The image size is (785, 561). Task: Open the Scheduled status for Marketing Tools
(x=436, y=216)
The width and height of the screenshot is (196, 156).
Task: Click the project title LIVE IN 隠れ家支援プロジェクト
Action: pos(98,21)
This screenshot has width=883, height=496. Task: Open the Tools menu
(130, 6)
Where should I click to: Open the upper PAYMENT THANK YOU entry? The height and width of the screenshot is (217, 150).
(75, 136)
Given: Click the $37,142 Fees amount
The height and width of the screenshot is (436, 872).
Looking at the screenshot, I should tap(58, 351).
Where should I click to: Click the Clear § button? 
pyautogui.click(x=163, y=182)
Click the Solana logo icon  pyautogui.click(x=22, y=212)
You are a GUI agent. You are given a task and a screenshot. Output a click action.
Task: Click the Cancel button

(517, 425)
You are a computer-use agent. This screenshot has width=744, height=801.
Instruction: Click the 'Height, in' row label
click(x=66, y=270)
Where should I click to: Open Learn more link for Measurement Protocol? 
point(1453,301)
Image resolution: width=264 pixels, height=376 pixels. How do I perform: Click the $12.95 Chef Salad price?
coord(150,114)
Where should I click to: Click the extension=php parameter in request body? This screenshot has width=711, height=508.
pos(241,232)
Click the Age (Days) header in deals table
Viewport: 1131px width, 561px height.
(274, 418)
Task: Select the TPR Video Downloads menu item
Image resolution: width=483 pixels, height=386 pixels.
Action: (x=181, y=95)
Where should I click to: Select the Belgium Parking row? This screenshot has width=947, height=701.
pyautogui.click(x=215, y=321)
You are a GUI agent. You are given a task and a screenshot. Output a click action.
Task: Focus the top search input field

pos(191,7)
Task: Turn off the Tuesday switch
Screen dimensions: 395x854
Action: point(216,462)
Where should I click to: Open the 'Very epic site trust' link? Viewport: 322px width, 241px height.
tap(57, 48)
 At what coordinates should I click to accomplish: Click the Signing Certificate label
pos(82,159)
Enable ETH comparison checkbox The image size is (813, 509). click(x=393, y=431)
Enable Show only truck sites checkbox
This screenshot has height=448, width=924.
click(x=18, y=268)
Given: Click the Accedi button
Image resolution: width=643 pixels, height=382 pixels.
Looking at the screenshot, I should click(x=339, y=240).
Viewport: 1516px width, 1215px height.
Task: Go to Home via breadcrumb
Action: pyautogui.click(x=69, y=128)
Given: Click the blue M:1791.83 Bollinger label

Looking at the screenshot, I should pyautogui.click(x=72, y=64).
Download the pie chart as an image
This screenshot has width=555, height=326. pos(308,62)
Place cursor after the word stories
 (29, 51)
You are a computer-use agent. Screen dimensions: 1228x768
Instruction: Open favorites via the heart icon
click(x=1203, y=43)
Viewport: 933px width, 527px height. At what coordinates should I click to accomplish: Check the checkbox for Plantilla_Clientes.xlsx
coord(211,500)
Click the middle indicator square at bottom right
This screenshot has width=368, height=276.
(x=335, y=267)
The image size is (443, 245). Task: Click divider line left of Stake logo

What you are asked to do: Output a faithful copy of every entry, keeping each line as written.

Answer box:
The image size is (785, 561). Task: Open the Scheduled status for Marketing Tools
(x=436, y=216)
The width and height of the screenshot is (196, 156).
Task: Click the project title LIVE IN 隠れ家支援プロジェクト
Action: pos(98,21)
This screenshot has width=883, height=496. Task: Open the Tools menu
(130, 6)
Where should I click to: Open the upper PAYMENT THANK YOU entry? The height and width of the screenshot is (217, 150).
(75, 136)
Given: Click the $37,142 Fees amount
The height and width of the screenshot is (436, 872).
Looking at the screenshot, I should tap(58, 351).
Where should I click to: Click the Clear § button? 
pyautogui.click(x=163, y=182)
Click the Solana logo icon  pyautogui.click(x=22, y=212)
You are a GUI agent. You are given a task and a screenshot. Output a click action.
Task: Click the Cancel button

(517, 425)
You are a computer-use agent. This screenshot has width=744, height=801.
Instruction: Click the 'Height, in' row label
click(x=66, y=270)
Where should I click to: Open Learn more link for Measurement Protocol? 
point(1453,301)
Image resolution: width=264 pixels, height=376 pixels. How do I perform: Click the $12.95 Chef Salad price?
coord(150,114)
Where should I click to: Click the extension=php parameter in request body? This screenshot has width=711, height=508.
pos(241,232)
Click the Age (Days) header in deals table
Viewport: 1131px width, 561px height.
(274, 418)
Task: Select the TPR Video Downloads menu item
Image resolution: width=483 pixels, height=386 pixels.
Action: (x=181, y=95)
Where should I click to: Select the Belgium Parking row? This screenshot has width=947, height=701.
pyautogui.click(x=215, y=321)
You are a GUI agent. You are given a task and a screenshot. Output a click action.
Task: Focus the top search input field

pos(191,7)
Task: Turn off the Tuesday switch
Screen dimensions: 395x854
Action: point(216,462)
Where should I click to: Open the 'Very epic site trust' link? Viewport: 322px width, 241px height.
tap(57, 48)
 At what coordinates should I click to accomplish: Click the Signing Certificate label
pos(82,159)
Enable ETH comparison checkbox The image size is (813, 509). click(x=393, y=431)
Enable Show only truck sites checkbox
This screenshot has height=448, width=924.
click(x=18, y=268)
Given: Click the Accedi button
Image resolution: width=643 pixels, height=382 pixels.
Looking at the screenshot, I should click(x=339, y=240).
Viewport: 1516px width, 1215px height.
Task: Go to Home via breadcrumb
Action: pyautogui.click(x=69, y=128)
Given: Click the blue M:1791.83 Bollinger label

Looking at the screenshot, I should pyautogui.click(x=72, y=64).
Download the pie chart as an image
This screenshot has width=555, height=326. pos(308,62)
Place cursor after the word stories
 (29, 51)
You are a computer-use agent. Screen dimensions: 1228x768
Instruction: Open favorites via the heart icon
click(x=1203, y=43)
Viewport: 933px width, 527px height. At what coordinates should I click to accomplish: Check the checkbox for Plantilla_Clientes.xlsx
coord(211,500)
Click the middle indicator square at bottom right
This screenshot has width=368, height=276.
(x=335, y=267)
The image size is (443, 245). Task: Click divider line left of Stake logo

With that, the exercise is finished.